Monday, September 28, 2009

Climate change comes with a high price

Interesting guest column today in the Washington Post, written by Bjorn Lomborg, director of the Copenhagen Consensus Center and the author of "Cool It: The Skeptical Environmentalist's Guide to Global Warming."

Click on the link above to read the whole article, which is very interesting, but below are some excerpts that we found particularly interesting.

...Imagine for a moment that the fantasists win the day and that at the climate conference in Copenhagen in December every nation commits to reductions even larger than Japan's, designed to keep temperature increases under 2 degrees Celsius.
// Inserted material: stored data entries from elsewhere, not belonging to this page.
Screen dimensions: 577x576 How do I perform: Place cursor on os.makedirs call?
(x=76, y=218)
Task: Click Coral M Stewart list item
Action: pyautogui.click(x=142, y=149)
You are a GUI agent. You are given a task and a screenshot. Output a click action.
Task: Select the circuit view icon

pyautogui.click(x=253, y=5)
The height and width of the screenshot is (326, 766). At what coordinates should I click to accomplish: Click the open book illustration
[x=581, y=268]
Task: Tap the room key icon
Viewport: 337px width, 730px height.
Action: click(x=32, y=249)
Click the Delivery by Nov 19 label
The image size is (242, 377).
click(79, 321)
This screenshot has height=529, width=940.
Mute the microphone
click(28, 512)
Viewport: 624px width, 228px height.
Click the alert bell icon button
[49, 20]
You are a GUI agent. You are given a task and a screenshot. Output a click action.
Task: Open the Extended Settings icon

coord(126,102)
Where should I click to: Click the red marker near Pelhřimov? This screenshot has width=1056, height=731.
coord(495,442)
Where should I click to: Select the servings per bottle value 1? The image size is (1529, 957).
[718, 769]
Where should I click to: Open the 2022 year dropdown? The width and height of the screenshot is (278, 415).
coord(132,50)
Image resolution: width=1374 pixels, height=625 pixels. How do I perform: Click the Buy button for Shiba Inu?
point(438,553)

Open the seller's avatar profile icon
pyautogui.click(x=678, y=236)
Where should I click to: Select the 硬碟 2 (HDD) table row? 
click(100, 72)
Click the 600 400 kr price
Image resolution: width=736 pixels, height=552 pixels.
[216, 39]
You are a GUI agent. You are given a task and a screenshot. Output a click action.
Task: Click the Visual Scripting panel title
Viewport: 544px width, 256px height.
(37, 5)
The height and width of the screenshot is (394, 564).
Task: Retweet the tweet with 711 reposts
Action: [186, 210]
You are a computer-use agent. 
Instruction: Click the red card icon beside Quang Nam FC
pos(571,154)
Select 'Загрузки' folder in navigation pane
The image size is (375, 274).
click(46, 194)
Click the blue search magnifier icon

The result will be a global price tag of $46 trillion in 2100, to avoid expected climate damage costing just $1.1 trillion, according to climate economist Richard Tol, a contributor to the Intergovernmental Panel on Climate Change whose cost findings were commissioned by the Copenhagen Consensus Center and are to be published by Cambridge University Press next year....

...Today, coal accounts for almost half of the planet's electricity supply, including half the power consumed in the United States. It keeps hospitals and core infrastructure running, provides warmth and light in winter, and makes lifesaving air conditioning available in summer. In China and India, where coal accounts for more than 80 percent of power generation, it has helped to lift hundreds of millions of people out of poverty.
There is no doubt that coal is causing environmental damage that we need to stop. But a clumsy, radical halt to our coal use -- which is what promises of drastic carbon cuts actually require -- would mean depriving billions of people of a path to prosperity.
To put it bluntly: Despite their good intentions, the activists, lobbyists and politicians making a last-ditch push for hugely expensive carbon-cut promises could easily end up doing hundreds of times more damage to the planet than coal ever could.